Широка Великая степь и привольна. Нет ей ни конца, ни края. Не зря купцы, что ходят в Персию, сравнивают степь с морем. Та же ровная гладь вокруг, насколько глаз видит. И ковыль степной на ветру колышется, как волны. Только в море дорог не видно, а в степи их хватает, выбирай, какую хочешь.
Далеко за спиной Мустафы-Ибрагима осталась последняя русская крепость Шацк, где беглому улану удалось пополнить припасы, и вот привела его дорога к развилке у истоков Цны-реки.
Стоит у той развилки большая каменная баба Умай, что называется половецкой. Плохая баба, грудь обвислая, бедра широкие, лицо разбито, ведь по заветам Пророка нельзя смертным создавать изображения людей на потеху шайтану. Но предки кыпчаков много таких баб по степи поставили. Им и молились.
Сидит улан Беркузле в седле перед развилкой дорог, выбирает. Хотя какой он теперь улан? Кончился лихой улан, покинул службу без разрешения своего сотника, изменил клятве. И разве докажешь теперь, что спасал жизнь? Кто поверит? Но отец поверил, мать поверила, брат поверил. Достаточно Мустафе-Ибрагиму и этого.

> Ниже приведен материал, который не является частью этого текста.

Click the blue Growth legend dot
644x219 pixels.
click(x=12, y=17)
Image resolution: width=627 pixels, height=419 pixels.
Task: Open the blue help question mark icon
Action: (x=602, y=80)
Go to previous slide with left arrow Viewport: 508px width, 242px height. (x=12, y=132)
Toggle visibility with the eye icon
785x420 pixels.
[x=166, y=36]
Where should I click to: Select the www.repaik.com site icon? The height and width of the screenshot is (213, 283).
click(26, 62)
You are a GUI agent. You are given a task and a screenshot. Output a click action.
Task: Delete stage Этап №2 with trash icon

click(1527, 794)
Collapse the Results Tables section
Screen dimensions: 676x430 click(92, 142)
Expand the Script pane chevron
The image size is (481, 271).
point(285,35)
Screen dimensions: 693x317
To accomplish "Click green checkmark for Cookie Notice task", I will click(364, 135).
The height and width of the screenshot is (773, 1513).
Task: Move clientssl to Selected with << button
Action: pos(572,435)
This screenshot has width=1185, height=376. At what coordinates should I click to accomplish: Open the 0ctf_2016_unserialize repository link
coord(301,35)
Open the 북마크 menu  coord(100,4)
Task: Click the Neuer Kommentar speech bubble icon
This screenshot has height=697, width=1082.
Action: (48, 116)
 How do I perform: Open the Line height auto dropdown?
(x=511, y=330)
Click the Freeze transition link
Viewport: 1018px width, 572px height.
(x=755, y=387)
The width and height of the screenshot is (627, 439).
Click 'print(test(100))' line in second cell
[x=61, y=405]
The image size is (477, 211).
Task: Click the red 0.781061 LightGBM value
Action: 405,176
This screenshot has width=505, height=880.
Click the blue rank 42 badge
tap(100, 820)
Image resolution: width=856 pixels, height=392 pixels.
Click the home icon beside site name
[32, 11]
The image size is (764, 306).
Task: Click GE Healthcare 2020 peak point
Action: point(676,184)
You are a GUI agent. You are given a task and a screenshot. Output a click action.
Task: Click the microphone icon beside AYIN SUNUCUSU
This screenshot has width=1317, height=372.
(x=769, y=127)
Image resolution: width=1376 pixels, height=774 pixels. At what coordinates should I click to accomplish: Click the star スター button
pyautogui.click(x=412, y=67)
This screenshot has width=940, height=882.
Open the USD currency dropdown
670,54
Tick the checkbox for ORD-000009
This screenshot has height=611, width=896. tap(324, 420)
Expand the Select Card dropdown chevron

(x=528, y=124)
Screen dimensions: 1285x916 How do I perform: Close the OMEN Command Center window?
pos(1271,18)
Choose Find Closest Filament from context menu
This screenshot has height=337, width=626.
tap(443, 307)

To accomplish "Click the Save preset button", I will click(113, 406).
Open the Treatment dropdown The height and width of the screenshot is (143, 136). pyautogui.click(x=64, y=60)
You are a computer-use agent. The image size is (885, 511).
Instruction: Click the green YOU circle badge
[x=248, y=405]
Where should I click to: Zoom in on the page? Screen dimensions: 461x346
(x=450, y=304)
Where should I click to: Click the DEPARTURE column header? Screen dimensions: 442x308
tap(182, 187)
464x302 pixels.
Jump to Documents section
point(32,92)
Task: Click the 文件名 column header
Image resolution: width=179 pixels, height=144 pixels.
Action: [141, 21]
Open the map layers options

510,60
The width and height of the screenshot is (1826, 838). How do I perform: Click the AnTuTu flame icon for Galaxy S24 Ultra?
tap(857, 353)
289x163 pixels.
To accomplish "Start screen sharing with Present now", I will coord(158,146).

Думает Мустафа-Ибрагим, выбирает. Одна дорога ведет в ногайскую степь, Большой Ногайской зовется. Прямая, как стрела, тысячами тысяч копыт протоптана. Раньше вела она к Ахтубе-реке, к столице Большой орды Сараю. И где нынче тот Сарай? Где Большая орда? Зарезали хана Ахмата ногаи, а его сыновей добили крымцы да урусы. Племянники его да внуки степь покинули, теперь служат урусам и литвинам. Тот же Шах-Али хану Ахмату приходится внуком, а служит царю Ивану. Все, распалась Большая орда на сотни малых улусов без общей власти, и каждый мурза свой интерес имеет, сам себе хозяина выбирает. Теперь Большая Ногайская дорога к Дону ведет, а оттуда до Итиль-реки и Хаджи-Тархану, что урусы зовут Астраханью. Там сидит в новом каменном замке русский воевода с пушками и стрельцами. Возьмет ли он на службу бывшего касимовского улана? И стоит ли вообще попадаться ему на глаза? Вдруг Шах-Али велел разыскать беглого улана и назначил награду за его голову?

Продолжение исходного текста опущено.